The Hope Program

The Peninsula Humane Society & SPCA’s Hope Program helps the neediest animals and gives them a second chance at life. As an open-door shelter, PHS/SPCA accepts all animals regardless of their age, size, temperament and behavior. Some animals arrive perfectly healthy and need nothing more than a new loving home, but many others need extra medical care, behavior training, or TLC before they can be placed into a new forever home. For some of them, PHS/SPCA is their only chance. Hope saves on average more than 150 animals every month. Thanks to generous support, this number keeps growing! If you are interested in learning more or are able to make a life-saving contribution, please contact Lisa Van Buskirk at 650-340-7022, ext. 327 or LVanbuskirk@PHS-SPCA.org.
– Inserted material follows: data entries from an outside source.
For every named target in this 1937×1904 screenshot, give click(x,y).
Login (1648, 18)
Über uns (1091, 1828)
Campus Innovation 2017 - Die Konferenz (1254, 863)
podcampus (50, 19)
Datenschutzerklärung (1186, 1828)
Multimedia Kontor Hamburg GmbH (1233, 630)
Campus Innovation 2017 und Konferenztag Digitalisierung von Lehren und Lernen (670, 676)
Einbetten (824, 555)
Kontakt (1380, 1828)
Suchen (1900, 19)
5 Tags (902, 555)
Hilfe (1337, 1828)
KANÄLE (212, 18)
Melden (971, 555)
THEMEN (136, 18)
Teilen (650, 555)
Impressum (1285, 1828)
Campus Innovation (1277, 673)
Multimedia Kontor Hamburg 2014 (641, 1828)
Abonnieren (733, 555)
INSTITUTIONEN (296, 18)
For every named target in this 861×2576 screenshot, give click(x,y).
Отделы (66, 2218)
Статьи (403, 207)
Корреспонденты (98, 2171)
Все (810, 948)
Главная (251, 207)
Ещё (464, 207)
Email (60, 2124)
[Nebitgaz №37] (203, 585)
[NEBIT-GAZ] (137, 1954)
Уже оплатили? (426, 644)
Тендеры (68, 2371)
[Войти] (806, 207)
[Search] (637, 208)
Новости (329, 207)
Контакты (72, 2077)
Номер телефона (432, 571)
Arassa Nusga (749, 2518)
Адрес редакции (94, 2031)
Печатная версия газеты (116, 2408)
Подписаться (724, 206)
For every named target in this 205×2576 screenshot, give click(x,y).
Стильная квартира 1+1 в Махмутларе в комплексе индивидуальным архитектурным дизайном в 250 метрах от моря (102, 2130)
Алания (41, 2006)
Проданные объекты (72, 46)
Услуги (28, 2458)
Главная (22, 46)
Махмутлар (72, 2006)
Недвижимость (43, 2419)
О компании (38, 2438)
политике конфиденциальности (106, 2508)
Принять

Our Hope story dates back a few decades. A PHS/SPCA officer was called to a scene where a tan and white Australian Shepherd mix was dying — an apparent, yet inexplicable stabbing victim. Staff veterinarians felt the frightened dog would not make it through the night and doubted she would ever trust another human, yet she was given pain medication and supportive care. The following day, she showed a flicker of hope; she began eating and even wagged her tail. “Hope,” as we began calling her, progressed further over the next few days. Her circle of friends at the shelter grew as did the number of interested adopters. One volunteer persisted in her efforts to adopt and gave Hope fabulous years of her love and care. Hope’s story inspired a program that would care for more animals like her who need specialty care before being made well enough for adoption.

Joe was found in an open yard where he collapsed for hours and wouldn’t put weight on his rear leg. Those who called us had never seen him before. Our staff aged the male American Bulldog at nine. He had a significant skin condition and ear infection, plus possible arthritis. We saw a good-natured, lovable dog who began to move and feel much better while in our care. He likely spent all or most of his life outdoors. We made Joe available and enrolled him in our Second Chance Class, a weekly training for shelter dogs. He was the class star: friendly, outgoing and playful with all. We found a foster, which meant Joe would get a quiet home in which to clear up his skin condition, work on interactions with other dogs and learn how to behave inside a home. He got much more – this family adopted him!

Benny was abandoned at Recology in a room full of garbage that was going to be compacted by a machine. Benny had a collar but no identification. He was very friendly, various volunteers who worked with him noted how sweet he was and how much he loved petting and sitting on laps. After Benny was put up for adoption, it was determined he had ringworm. Because ringworm is contagious and difficult to treat, most shelters euthanize these cats, however we started treatment. After he was quarantined, a couple who had seen him on the website came down to meet him, and they called us every week to check on him. We treated Benny for almost three months at which point the couple adopted him.

After spending nearly 2.5 years* in our care, Pavarotti, a Chihuahua mix, found his new loving home. This adoption puts an exclamation point on PHS/SPCA’s promise to find a home for every healthy dog and cat in our care. It also speaks to the role that volunteers and staff play in keeping companion animals healthy – both physically and mentally – while they are with us. Their behind-the-scenes work includes daily exercise, mind-stimulating enrichment activities, a clean environment, high-quality diet and immediate attention for any health issues. *this includes several months with dedicated foster parents.

When checking out our animals on-line or in person, visitors will almost certainly encounter “bonded pair” on at least a few of the animals’ descriptions. This means we received two animals together, from the same owner who had to surrender them for one reason or another. When they do, we make every effort to keep them together, especially those who have lived together for years. This often makes re-homing them a longer, more challenging process, which was the case for Ace, age 8 and Deuce, 11, a bonded pair of Siberian Huskies (pictured above) in our care for a few months before we made a great match!